**Exercise input**
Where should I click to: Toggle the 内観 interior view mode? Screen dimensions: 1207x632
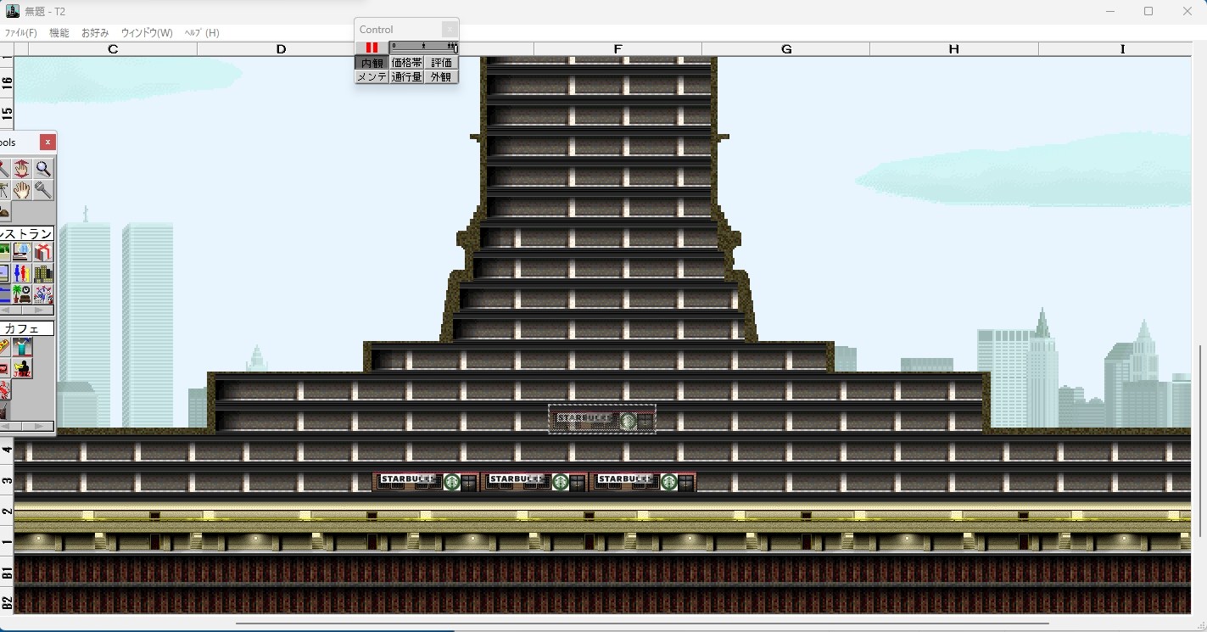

---

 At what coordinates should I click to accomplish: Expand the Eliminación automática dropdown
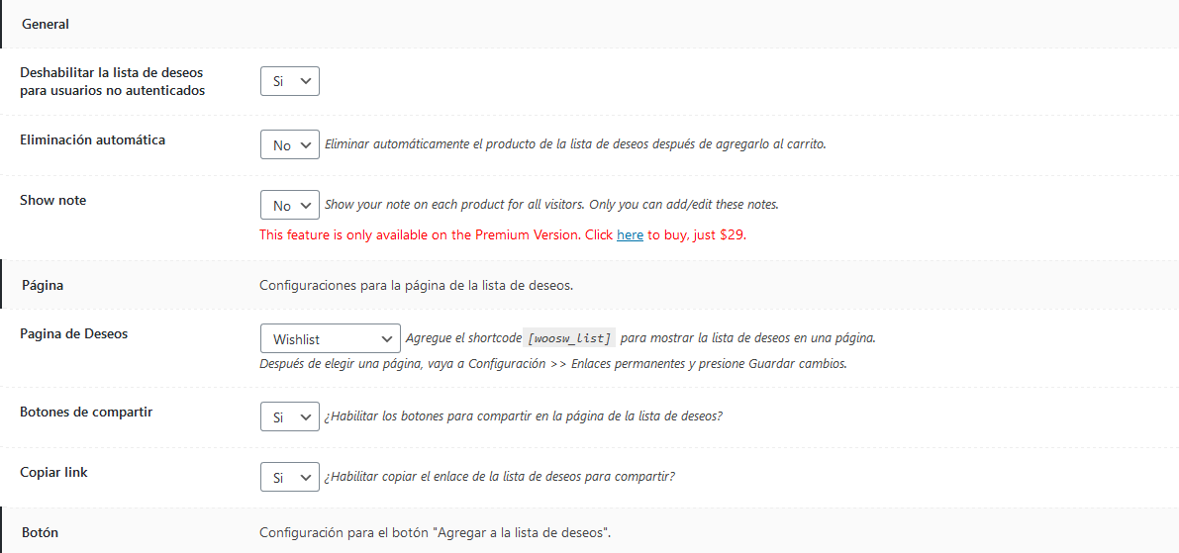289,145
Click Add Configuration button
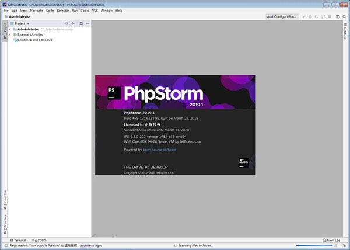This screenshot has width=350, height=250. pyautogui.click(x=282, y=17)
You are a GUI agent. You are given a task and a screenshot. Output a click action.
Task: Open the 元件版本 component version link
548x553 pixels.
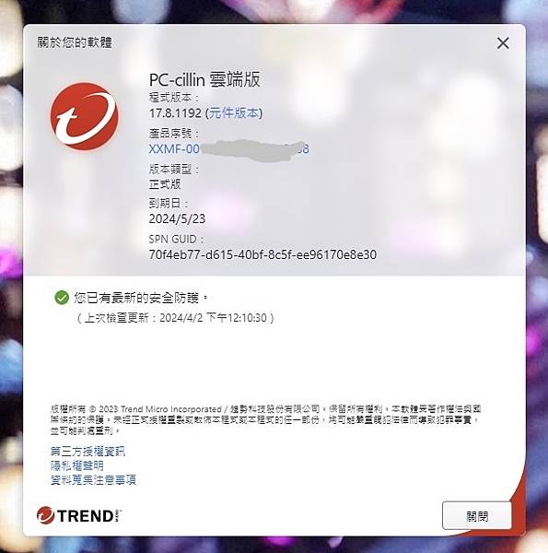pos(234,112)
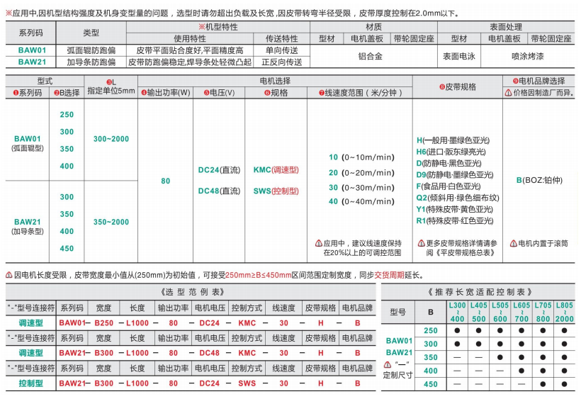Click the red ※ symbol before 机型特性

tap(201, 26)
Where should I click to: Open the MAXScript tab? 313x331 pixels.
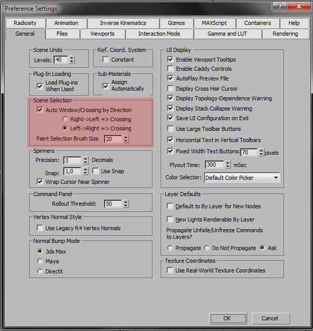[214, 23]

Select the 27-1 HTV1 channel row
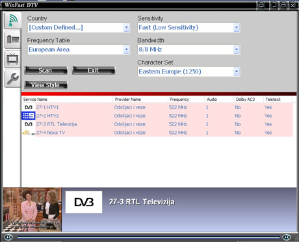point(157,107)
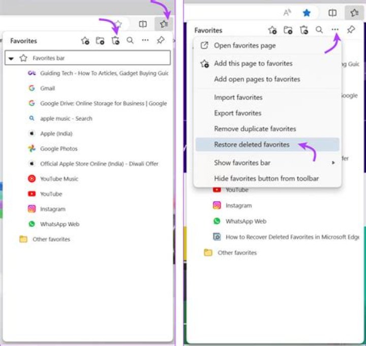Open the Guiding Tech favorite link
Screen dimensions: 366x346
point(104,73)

**Problem to solve**
Take the lines above starting at the one containing "At what coordinates" and ending at the one containing "Task: Open the 元件版本 component version link", and print them again exactly, without pictures.

**Answer to this exercise**
 At what coordinates should I click to accomplish: Expand the Eliminación automática dropdown
289,145
Click Add Configuration button
This screenshot has width=350, height=250. pyautogui.click(x=282, y=17)
You are a GUI agent. You are given a task and a screenshot. Output a click action.
Task: Open the 元件版本 component version link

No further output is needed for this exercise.